The bulk load subsystem of Virtual DataPort takes advantage of the FastLoad mechanism of Teradata and its JDBC driver to accelerate loading data into a Teradata database.
This feature is enabled by default in Virtual DataPort. To check if it is enabled, open the data source, click the Read & Write tab of the data source and make sure Use bulk data load APIs is selected. Teradata does not require any changes in its configuration to use FastLoad.
Virtual DataPort uses Teradata FastLoad for:
Creating and refreshing remote tables
Creating and refreshing summaries
At runtime, to load data, Virtual DataPort opens a new connection to Teradata with the parameter
TYPE=FASTLOAD. This connection cannot be obtained from the pool of connections of the data
source so the execution engine creates a new one to do the bulk data load.
FastLoad imposes the following requirement: the target table has to be empty. This requirement does not affect data movements nor summaries nor remote tables because:
When performing a data movement, the execution engine creates a table specifically for this data movement so the table is empty.
When creating a remote table or a summary, the table is created at that moment. When refreshing a remote table or a summary, the execution engine “truncates” the table first and then, it inserts the data. “Truncating” a table means deleting all the data inside the table.
The requirement of the table having to be empty may be an issue when loading the cache of a view. When loading the cache of a view, the target table may already have data on it, even if you add the parameter
'cache_invalidate' = 'all_rows' to the query that loads the cache. That is because, by default, during the process of caching a view, the existing data remains on the table so the queries to this view still return rows while the loading of new data is occurring (see more about this process in The Full Cache Mode at Runtime).
To ensure FastLoad is always used when loading the cache of a view, add the parameter
'cache_atomic_operation'='false' to the query that loads the cache. With this parameter, the cache engine will truncate the table of the cache database before inserting any data on it (the section Caching Very Large Data Sets explains in detail what the parameter “cache_atomic_operation” does).
SELECT * FROM customer360.total_sales_by_country CONTEXT ( 'cache_preload' = 'true' , 'cache_invalidate' = 'all_rows' , 'cache_atomic_operation'='false' , 'cache_wait_for_load' = 'true' , 'cache_return_query_results' = 'false');
If the query that loads the cache does not have the parameter
'cache_atomic_operation'='false' and the table in Teradata already contains data, Teradata will use the standard protocol to insert data instead of FastLoad.

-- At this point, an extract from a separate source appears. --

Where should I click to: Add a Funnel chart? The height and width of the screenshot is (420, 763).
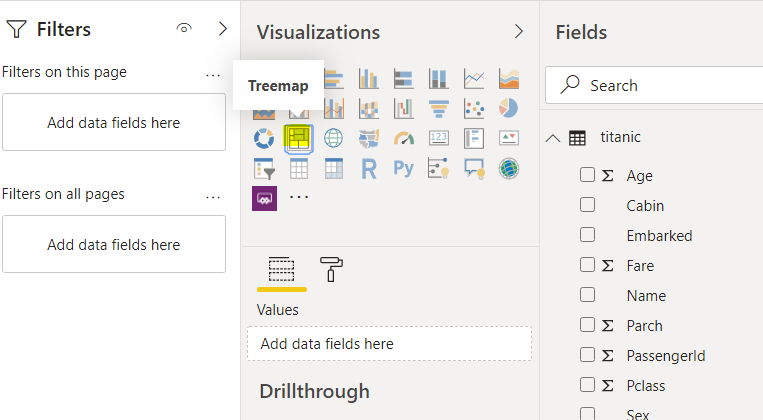(x=439, y=108)
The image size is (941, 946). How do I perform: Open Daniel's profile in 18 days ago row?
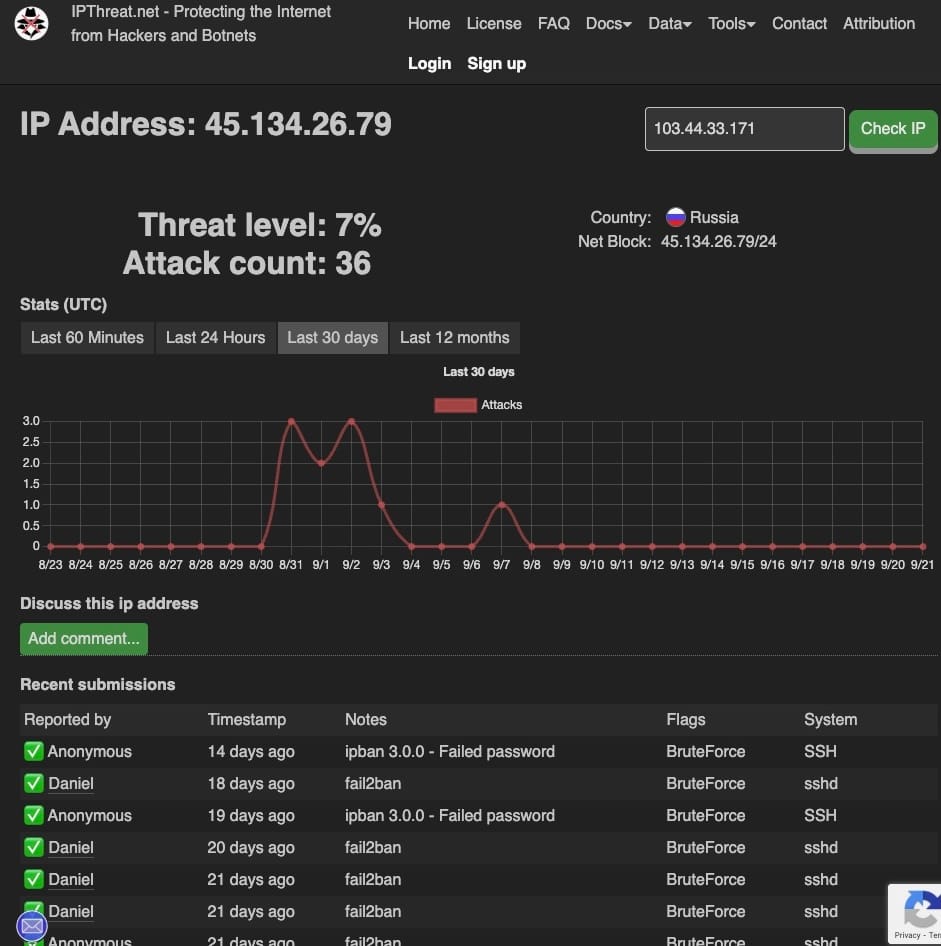(x=71, y=784)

Supported Data Types by FastLoad
FastLoad is not capable of transferring values of the type
intervaldaysecond. If the data to insert into Teradata uses at least one of these types, Virtual DataPort will not try to use FastLoad.
Teradata has some limitations when loading data concurrently using FastLoad.
Make sure the primary keys defined in the views are correct. Teradata FastLoad does not insert duplicated rows when the table has a primary key and it does not return any errors or warnings. If the primary key is honored, there cannot be duplicated rows.